Er hörte mich anfangs mit düsterer Miene an, allmälig aber erheiterte sich sein Gesicht, und endlich sah er ganz weich aus. Diese verbitterte Seele war offenbar noch zugänglich und offen. Die Sonne glänzte auf den Hof des Gefängnisses herein, wo er mit seiner verstümmelten Hand und mit schweren Ketten an den Füßen saß, aber kein Christ kam hieher, um ihm das Evangelium der Gnade zu predigen.

Die Thüre des Gefängnisses wurde von einem Neger geöffnet, der gleichfalls schwere Ketten am Fuß hatte. Dieser Mann sah so gutmüthig und so gefällig aus, daß ich mit einiger Verwunderung fragte:

„Aber dieser da, was hat er denn gethan, um so gefesselt zu werden?“

„O, antwortete der Aufseher lächelnd, just nichts; aber sein Herr hatte ihn ausgeliehen, um in den Kohlengruben zu arbeiten, und dort geschah etwas Unangenehmes. Seitdem wollte der Bursche nicht mehr dort arbeiten und weigerte sich hinzugehen. Zur Strafe will ihn sein Herr jetzt verkaufen und hat ihn zu fesseln befohlen, bloß um ihn zu demüthigen.”

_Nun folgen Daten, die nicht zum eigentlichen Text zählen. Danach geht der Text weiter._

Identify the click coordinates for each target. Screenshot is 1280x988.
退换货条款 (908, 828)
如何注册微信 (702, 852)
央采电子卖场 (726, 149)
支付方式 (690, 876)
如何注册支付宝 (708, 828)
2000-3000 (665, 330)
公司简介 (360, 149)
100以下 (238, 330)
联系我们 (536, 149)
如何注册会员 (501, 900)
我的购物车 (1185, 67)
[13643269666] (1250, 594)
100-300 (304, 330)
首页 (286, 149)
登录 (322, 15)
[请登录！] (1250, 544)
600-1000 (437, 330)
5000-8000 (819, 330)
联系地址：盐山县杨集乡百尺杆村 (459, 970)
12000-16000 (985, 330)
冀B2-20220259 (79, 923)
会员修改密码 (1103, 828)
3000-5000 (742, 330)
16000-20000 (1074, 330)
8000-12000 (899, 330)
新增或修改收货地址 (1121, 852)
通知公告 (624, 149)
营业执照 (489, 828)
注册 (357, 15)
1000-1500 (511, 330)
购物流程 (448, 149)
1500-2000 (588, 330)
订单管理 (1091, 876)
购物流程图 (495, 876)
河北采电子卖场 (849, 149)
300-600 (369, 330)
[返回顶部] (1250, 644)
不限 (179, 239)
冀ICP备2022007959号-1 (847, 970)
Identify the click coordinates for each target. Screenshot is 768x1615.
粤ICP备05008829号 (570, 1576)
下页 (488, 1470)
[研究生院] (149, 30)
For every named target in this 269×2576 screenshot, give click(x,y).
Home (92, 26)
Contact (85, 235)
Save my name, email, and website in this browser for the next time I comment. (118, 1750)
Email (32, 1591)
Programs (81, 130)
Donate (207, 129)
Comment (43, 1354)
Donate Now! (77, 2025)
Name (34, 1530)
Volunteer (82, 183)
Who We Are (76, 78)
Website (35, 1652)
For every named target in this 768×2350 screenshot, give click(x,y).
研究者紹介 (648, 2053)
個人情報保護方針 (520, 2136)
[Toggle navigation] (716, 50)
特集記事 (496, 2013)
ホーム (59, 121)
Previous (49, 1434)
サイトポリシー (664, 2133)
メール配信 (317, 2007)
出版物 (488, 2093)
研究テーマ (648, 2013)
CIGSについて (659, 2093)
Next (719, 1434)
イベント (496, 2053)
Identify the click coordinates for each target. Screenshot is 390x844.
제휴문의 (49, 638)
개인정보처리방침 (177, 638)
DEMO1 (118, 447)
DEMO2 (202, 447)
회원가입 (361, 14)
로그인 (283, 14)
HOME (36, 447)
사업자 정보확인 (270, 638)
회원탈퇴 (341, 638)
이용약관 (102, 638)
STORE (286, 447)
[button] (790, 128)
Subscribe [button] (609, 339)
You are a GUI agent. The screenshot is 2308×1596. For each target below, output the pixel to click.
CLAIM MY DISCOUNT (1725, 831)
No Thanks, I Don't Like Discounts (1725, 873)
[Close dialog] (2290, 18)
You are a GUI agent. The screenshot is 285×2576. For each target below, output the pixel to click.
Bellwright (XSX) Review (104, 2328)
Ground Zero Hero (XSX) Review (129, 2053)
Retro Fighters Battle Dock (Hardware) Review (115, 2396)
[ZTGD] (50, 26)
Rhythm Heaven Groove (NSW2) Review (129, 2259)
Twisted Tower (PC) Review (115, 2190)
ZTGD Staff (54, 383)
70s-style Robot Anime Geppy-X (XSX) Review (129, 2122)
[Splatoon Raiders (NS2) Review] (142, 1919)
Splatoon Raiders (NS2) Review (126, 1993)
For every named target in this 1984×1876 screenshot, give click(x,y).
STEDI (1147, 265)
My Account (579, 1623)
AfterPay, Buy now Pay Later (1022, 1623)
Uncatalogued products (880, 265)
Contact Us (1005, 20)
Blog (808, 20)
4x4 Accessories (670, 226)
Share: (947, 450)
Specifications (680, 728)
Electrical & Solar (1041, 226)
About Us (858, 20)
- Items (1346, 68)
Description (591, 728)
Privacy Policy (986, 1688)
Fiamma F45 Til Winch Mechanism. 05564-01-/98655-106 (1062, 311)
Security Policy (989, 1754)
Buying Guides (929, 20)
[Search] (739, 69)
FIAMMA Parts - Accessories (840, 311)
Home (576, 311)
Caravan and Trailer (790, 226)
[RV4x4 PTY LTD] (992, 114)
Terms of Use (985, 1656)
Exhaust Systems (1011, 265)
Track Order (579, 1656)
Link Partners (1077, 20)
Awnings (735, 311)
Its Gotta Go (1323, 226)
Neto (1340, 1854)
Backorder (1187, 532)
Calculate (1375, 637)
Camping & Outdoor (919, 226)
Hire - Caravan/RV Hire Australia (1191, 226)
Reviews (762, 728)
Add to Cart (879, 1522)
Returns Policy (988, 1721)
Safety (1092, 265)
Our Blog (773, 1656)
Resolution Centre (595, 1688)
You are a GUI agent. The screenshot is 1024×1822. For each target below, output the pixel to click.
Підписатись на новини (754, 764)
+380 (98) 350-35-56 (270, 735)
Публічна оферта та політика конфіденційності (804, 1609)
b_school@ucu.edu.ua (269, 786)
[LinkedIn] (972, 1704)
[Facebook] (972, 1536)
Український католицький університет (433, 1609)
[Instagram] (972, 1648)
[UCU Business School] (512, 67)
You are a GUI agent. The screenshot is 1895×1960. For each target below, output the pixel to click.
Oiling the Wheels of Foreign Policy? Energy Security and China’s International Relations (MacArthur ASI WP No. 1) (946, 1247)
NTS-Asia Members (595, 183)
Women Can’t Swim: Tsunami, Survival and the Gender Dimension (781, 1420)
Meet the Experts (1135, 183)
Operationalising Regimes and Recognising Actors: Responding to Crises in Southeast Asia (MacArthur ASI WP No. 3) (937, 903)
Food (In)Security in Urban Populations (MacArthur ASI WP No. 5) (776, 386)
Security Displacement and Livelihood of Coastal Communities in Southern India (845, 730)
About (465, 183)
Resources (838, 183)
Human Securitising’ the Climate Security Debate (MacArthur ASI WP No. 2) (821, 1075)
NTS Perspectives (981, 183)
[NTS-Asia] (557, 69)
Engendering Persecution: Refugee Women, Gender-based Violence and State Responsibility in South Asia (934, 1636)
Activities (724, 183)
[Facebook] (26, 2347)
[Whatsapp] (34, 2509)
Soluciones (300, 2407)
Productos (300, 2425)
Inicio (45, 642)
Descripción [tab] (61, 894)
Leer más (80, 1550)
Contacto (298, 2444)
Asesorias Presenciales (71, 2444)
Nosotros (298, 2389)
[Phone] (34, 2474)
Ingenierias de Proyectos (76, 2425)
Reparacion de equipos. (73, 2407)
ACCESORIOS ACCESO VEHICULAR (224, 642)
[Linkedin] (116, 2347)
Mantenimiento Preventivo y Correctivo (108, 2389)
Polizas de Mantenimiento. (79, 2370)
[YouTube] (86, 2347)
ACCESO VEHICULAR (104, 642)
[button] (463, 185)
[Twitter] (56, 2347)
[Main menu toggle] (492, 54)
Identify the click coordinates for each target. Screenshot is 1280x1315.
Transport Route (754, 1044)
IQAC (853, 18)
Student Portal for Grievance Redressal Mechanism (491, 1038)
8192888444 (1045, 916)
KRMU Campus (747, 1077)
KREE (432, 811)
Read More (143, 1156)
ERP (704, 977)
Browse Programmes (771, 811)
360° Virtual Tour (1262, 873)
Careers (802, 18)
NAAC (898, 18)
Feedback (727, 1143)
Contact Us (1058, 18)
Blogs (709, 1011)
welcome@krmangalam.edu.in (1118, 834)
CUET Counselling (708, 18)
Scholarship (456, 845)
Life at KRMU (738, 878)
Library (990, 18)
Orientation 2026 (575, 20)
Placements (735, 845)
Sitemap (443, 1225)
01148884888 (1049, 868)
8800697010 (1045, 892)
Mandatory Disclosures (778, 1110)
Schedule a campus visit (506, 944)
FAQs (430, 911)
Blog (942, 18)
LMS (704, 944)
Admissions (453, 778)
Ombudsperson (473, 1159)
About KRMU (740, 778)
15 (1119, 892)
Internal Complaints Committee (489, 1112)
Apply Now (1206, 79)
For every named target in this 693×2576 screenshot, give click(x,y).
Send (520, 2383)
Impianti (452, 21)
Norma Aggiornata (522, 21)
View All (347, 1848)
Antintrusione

Dieß war vollkommen gelungen. Der arme Neger war so verlegen und so beschämt, daß er nicht zu wissen schien, wohin er seine Augen wenden sollte, während der Aufseher seine Geschichte erzählte; dabei sah der starke Mann so gutmüthig und so weich aus, daß man wohl bemerkte, daß er leichter eine Ungerechtigkeit erlitt, als sich zu Trotz und Rache reizen ließ wie der andere Neger. Er war offenbar ein guter Mensch und hätte einen bessern Herrn verdient.

In einem andern Gefängniß saß ein schöner kleiner weißer Junge von sieben Jahren zwischen großen Negermädchen. Der Junge hatte helle Haare, die schönsten hellbraunen Augen und Rosen auf seinen Wangen; er war jedoch von einer farbigen Mutter, einer Sklavin da, und sollte verkauft werden. Sein Preis war 350 Dollars. Die Negermädchen schienen den weißen Jungen sehr zu lieben, und er war ihrer Pflege übergeben; ob zu seinem Besten, möchte ich kaum glauben. Kein mütterliches, christliches Weib besuchte den unschuldigen gefangenen Knaben oder die jungen Mädchen. Sie waren dem heidnischen Leben und den Finsternissen des Gefängnisses preisgegeben.

In einem andern Jail wurden sogenannte Fancy girls (Lustdirnen) für geneigte Käufer gehalten. Sie waren schöne, helle Mulattinnen oder beinahe weiße Mädchen.

In einem Jail sahen wir das Zimmer, wo die Sklaven (Weiber sowohl als Männer) gepeitscht werden. Sie werden dort mit eisernen Ringen, die im Boden befestigt sind, festgehalten und an Händen und Füßen gefesselt, nachdem man sie niedergelegt hat.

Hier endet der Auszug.